START Exercise data

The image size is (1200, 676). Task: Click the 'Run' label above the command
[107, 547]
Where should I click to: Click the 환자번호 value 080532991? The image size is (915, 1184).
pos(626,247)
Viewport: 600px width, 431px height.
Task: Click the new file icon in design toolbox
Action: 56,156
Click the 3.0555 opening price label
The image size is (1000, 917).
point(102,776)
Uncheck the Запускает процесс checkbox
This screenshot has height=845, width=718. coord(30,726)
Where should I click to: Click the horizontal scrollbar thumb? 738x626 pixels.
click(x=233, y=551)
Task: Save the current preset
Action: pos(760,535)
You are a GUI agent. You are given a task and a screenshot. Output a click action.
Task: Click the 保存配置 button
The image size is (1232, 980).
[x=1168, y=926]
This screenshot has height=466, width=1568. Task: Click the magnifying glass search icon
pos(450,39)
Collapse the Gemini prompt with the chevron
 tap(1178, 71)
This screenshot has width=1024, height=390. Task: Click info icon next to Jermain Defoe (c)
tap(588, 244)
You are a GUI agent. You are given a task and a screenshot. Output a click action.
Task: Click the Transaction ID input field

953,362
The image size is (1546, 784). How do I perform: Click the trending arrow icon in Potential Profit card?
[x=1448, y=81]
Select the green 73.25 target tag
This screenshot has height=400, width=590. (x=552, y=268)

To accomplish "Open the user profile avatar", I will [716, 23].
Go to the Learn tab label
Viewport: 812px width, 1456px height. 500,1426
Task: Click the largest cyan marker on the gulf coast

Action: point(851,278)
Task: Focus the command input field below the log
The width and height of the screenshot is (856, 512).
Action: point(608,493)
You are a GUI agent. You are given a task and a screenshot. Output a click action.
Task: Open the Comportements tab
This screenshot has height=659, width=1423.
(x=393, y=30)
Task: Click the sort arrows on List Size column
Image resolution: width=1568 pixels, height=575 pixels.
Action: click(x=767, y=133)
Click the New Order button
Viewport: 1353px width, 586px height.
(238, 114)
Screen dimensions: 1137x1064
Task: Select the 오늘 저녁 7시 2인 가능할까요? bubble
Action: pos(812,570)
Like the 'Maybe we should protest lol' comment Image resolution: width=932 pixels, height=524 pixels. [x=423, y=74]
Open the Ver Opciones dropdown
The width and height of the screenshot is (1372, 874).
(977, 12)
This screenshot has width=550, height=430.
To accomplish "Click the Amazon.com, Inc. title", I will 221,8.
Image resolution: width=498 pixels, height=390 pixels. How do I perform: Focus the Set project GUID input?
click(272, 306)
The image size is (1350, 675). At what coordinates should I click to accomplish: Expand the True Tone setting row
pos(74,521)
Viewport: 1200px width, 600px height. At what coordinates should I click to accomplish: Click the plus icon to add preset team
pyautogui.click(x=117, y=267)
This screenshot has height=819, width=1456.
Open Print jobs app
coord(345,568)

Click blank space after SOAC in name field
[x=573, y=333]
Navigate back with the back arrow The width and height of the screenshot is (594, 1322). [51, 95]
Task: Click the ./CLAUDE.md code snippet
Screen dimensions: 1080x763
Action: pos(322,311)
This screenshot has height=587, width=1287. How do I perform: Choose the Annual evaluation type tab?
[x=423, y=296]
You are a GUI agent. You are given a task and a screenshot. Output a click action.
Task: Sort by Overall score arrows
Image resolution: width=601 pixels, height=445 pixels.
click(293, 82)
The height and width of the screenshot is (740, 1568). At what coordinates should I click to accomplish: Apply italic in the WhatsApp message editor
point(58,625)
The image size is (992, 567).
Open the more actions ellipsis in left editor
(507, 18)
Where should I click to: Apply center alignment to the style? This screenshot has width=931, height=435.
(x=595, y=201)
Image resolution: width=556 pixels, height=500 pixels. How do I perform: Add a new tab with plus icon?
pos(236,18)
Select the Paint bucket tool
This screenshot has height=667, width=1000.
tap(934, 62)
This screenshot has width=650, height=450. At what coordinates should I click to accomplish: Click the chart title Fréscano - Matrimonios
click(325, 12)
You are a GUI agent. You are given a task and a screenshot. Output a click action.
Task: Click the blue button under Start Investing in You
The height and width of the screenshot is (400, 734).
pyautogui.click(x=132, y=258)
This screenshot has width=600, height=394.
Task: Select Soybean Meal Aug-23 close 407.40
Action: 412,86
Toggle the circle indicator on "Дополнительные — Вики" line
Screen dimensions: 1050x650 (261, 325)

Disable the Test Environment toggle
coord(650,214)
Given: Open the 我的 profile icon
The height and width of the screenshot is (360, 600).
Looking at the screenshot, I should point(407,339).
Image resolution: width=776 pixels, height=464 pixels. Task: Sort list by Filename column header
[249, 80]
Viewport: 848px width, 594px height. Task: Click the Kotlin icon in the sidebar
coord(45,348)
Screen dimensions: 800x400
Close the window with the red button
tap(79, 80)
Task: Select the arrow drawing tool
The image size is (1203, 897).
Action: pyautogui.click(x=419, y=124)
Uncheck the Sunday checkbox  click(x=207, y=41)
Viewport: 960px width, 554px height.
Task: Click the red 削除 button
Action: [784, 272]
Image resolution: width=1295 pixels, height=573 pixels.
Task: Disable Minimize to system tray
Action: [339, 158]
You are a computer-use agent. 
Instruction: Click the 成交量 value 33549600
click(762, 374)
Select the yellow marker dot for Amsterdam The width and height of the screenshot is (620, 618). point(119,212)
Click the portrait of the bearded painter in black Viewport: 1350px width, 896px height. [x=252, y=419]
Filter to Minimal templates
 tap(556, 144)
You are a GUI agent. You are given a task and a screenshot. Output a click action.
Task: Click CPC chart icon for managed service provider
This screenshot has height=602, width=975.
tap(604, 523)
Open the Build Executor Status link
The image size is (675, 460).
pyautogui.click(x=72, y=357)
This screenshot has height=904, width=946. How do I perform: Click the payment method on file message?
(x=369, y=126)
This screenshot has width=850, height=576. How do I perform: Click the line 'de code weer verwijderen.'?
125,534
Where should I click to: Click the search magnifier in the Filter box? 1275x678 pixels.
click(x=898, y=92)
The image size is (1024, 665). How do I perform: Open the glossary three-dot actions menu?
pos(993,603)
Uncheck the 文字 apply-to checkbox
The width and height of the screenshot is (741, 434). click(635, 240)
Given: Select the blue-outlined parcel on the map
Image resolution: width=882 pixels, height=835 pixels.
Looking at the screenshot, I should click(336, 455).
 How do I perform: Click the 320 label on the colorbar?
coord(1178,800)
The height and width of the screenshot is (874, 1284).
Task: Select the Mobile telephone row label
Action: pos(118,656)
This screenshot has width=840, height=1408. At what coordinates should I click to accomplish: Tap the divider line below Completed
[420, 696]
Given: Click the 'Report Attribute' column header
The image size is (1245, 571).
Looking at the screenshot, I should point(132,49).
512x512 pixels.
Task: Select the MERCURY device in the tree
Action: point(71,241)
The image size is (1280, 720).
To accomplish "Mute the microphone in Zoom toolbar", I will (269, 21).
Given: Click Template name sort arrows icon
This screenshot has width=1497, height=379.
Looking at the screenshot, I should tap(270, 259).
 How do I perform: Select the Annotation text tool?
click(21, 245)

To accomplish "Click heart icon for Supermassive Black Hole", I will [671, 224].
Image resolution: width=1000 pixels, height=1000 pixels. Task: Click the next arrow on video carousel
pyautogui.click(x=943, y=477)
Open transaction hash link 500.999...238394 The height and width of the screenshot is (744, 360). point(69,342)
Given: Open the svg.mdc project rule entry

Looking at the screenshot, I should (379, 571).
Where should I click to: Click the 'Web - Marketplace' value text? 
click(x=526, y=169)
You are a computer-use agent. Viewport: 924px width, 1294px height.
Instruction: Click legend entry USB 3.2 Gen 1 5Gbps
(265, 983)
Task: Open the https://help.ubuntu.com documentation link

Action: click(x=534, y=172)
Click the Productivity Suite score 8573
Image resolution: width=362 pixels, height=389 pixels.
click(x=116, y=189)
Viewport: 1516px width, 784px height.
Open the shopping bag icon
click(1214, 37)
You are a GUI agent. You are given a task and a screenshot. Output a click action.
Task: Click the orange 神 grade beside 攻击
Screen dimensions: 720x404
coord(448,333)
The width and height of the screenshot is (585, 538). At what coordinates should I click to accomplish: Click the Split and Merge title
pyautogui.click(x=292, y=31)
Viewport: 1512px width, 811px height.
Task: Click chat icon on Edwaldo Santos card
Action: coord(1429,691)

END Exercise data

To do: Could you set down, exactly as written, the lines above between the one holding "Uncheck the 文字 apply-to checkbox" and the one holding "Open transaction hash", inclusive, and nothing more?

Task output:
Uncheck the 文字 apply-to checkbox
The width and height of the screenshot is (741, 434). click(635, 240)
Given: Select the blue-outlined parcel on the map
Image resolution: width=882 pixels, height=835 pixels.
Looking at the screenshot, I should click(336, 455).
 How do I perform: Click the 320 label on the colorbar?
coord(1178,800)
The height and width of the screenshot is (874, 1284).
Task: Select the Mobile telephone row label
Action: pos(118,656)
This screenshot has width=840, height=1408. At what coordinates should I click to accomplish: Tap the divider line below Completed
[420, 696]
Given: Click the 'Report Attribute' column header
The image size is (1245, 571).
Looking at the screenshot, I should point(132,49).
512x512 pixels.
Task: Select the MERCURY device in the tree
Action: point(71,241)
The image size is (1280, 720).
To accomplish "Mute the microphone in Zoom toolbar", I will (269, 21).
Given: Click Template name sort arrows icon
This screenshot has width=1497, height=379.
Looking at the screenshot, I should tap(270, 259).
 How do I perform: Select the Annotation text tool?
click(21, 245)

To accomplish "Click heart icon for Supermassive Black Hole", I will [671, 224].
Image resolution: width=1000 pixels, height=1000 pixels. Task: Click the next arrow on video carousel
pyautogui.click(x=943, y=477)
Open transaction hash link 500.999...238394 The height and width of the screenshot is (744, 360). point(69,342)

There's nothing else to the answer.